DIRECTIONS> Pull every line containing "computer" out of the listing below.

SUPPLIED RECORDS>
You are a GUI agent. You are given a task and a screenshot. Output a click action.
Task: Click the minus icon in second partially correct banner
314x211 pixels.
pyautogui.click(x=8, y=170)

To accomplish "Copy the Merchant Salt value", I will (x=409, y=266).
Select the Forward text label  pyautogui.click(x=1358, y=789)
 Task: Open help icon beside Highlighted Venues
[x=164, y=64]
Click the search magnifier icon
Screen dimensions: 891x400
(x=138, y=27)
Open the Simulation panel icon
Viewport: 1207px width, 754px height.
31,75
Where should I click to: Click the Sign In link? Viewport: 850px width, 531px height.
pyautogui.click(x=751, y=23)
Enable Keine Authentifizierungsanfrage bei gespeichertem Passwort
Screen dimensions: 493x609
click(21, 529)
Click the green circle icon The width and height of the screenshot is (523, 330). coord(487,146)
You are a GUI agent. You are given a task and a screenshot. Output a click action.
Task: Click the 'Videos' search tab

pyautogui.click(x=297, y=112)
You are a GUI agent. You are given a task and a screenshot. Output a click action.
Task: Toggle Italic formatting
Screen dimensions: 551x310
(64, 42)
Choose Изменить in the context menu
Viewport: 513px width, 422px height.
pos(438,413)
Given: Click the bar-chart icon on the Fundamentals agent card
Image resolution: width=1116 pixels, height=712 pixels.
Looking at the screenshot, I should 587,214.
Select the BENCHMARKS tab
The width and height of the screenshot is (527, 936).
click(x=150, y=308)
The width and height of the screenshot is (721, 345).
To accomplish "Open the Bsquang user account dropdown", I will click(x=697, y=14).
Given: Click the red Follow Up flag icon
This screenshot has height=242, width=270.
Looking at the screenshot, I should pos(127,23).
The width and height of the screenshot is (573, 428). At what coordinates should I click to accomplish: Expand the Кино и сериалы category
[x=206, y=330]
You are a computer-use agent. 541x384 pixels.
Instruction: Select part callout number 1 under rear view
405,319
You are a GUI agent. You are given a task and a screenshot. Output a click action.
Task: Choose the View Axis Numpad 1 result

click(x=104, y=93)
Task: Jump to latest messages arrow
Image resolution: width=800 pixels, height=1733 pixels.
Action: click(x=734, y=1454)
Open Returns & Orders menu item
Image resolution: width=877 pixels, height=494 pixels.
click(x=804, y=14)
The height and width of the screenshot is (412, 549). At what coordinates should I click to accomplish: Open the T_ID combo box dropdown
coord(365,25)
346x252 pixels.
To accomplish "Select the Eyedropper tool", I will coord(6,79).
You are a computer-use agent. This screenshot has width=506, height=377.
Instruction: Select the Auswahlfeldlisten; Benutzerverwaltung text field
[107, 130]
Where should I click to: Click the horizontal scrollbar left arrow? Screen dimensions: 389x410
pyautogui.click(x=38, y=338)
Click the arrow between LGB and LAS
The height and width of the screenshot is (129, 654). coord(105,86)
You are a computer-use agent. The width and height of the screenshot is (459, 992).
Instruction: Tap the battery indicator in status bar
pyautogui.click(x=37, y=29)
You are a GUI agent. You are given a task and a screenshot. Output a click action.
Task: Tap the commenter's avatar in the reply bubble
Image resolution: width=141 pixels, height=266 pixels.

RESPONSE>
You are a computer-use agent. 541x384 pixels.
You are a computer-use agent. This screenshot has width=506, height=377.
You are a computer-use agent. The width and height of the screenshot is (459, 992).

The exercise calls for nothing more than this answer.